Food insecurity and fractures
This research builds off the team’s previous investigation into how commonly patients with fracture experience food insecurity, or not having adequate access to foods that meet basic nutritional needs. Food insecurity can be a serious health issue for some people who live in rural communities, have a low income, or sustain an injury that makes traveling to the store difficult.
“Many patients have limited access to healthy foods. It’s important to understand how common food insecurity is in the orthopedic trauma population so we can better target interventions to improve outcomes,” Willey says.
The study's purpose was to figure out how common food insecurity was in fracture patients and what risks factors make it more likely for those patients to experience food insecurity, according to Willey.
“The multicenter approach allowed us to study a more diverse group of participants to better understand the different factors that may contribute to poor nutrition,” he says.
The researchers found that not having access to healthy foods was a risk factor for malnutrition-related complications in patients who recently had surgery to fix a bone fracture. This risk was increased in older adults from low-income households and in households where patients lived alone.
“About 30% of older adult patients will die in the first year after hip fracture, and only 40% will recover their pre-injury mobility. Older adults with hip fracture likely have the highest potential to benefit from nutritional interventions,” Willey says.

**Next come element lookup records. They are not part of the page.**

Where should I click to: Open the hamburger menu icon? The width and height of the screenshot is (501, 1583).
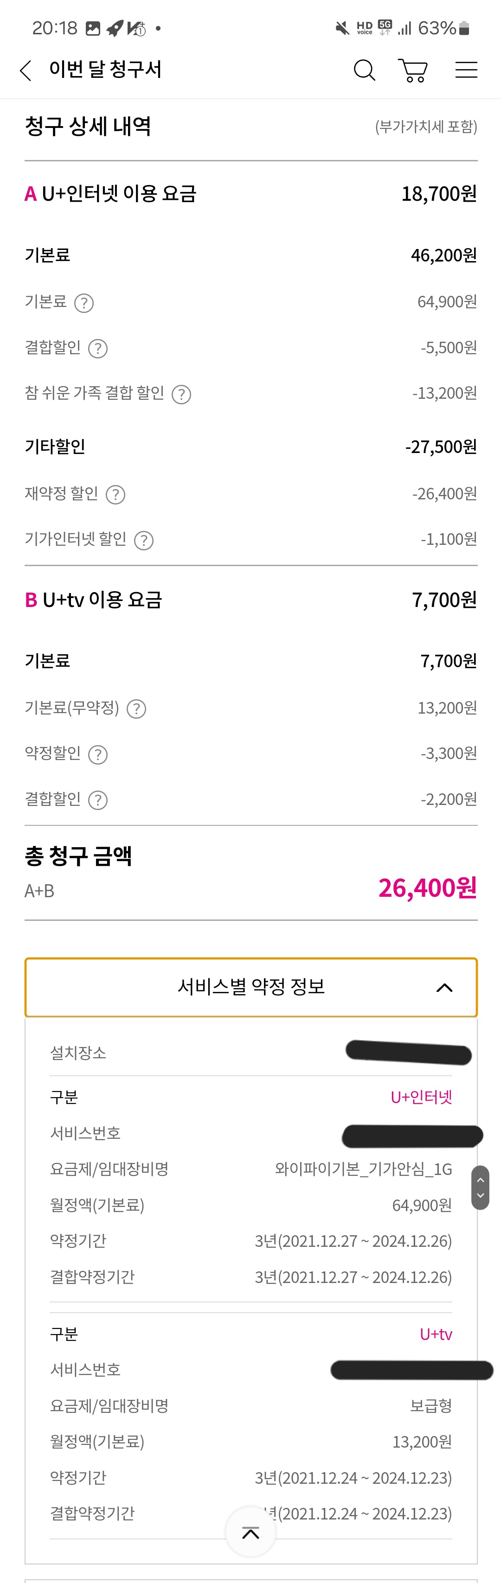click(x=466, y=70)
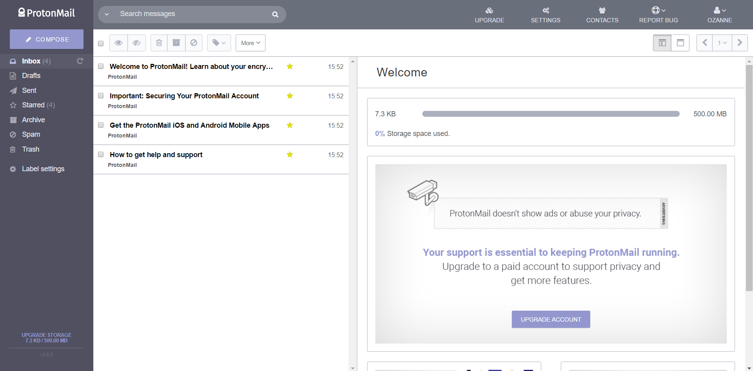Refresh the Inbox with reload icon
Image resolution: width=753 pixels, height=371 pixels.
tap(80, 61)
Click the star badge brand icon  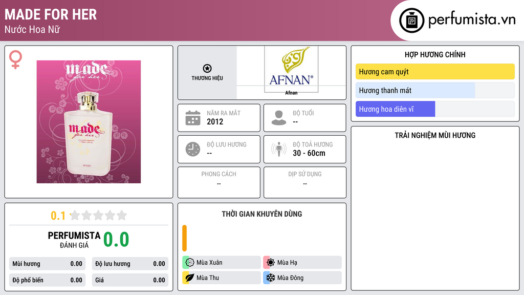point(207,69)
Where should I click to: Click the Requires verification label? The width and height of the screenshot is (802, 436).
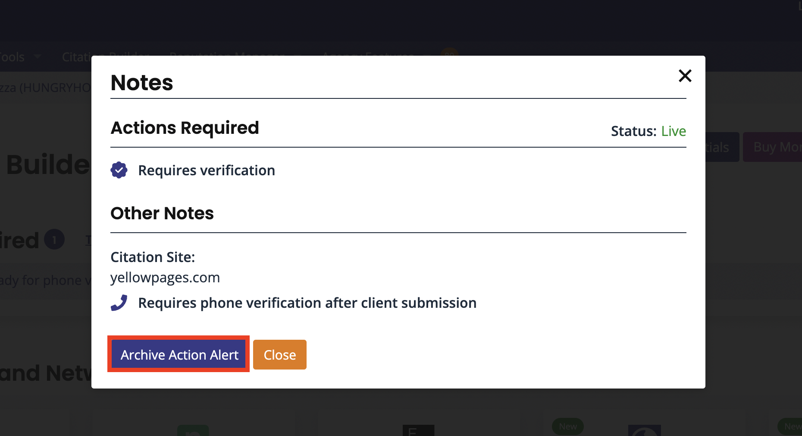[x=207, y=170]
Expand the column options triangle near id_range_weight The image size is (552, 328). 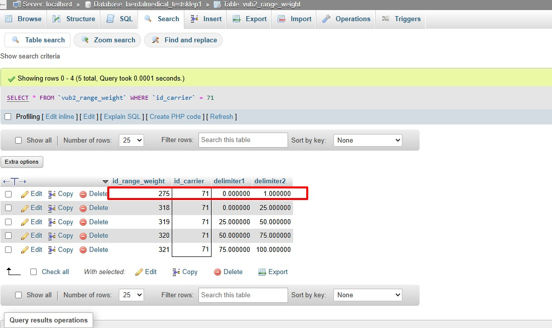(x=105, y=182)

The research group plans a future multicenter clinical trial that will randomly assign older adults with hip fracture to essential and conditionally essential amino acid supplements or a control. Their aim is to determine if nutrition supplementation can prevent loss of muscle, mobility, and independence.
While there are hurdles when studying nutrition—baseline nutrition status can vary among patients, and it can be a challenge to get participants to complete an entire nutrition program, for example—Willey believes this research will help fill in major gaps in recovery odds for patients in need.
“There is a lack of research investigating the impact of nutrition after a fracture,” Willey says. “But as we see from the previous studies, there is a huge need to expand how we help our patients recover after a traumatic injury.”
Improving nutrition to improve recovery
Willey hopes this expanded clinical research will lead to better-designed programs that supply patients with the nutritional supplements they need to improve their diets and their recovery.
“If hospitals adopt these kinds of programs, it will help improve the outcomes for high-risk patients who experience food insecurity,” Willey says. “It's important that we, as their care team, are doing everything we can to help them recover, including identifying obstacles and finding solutions.”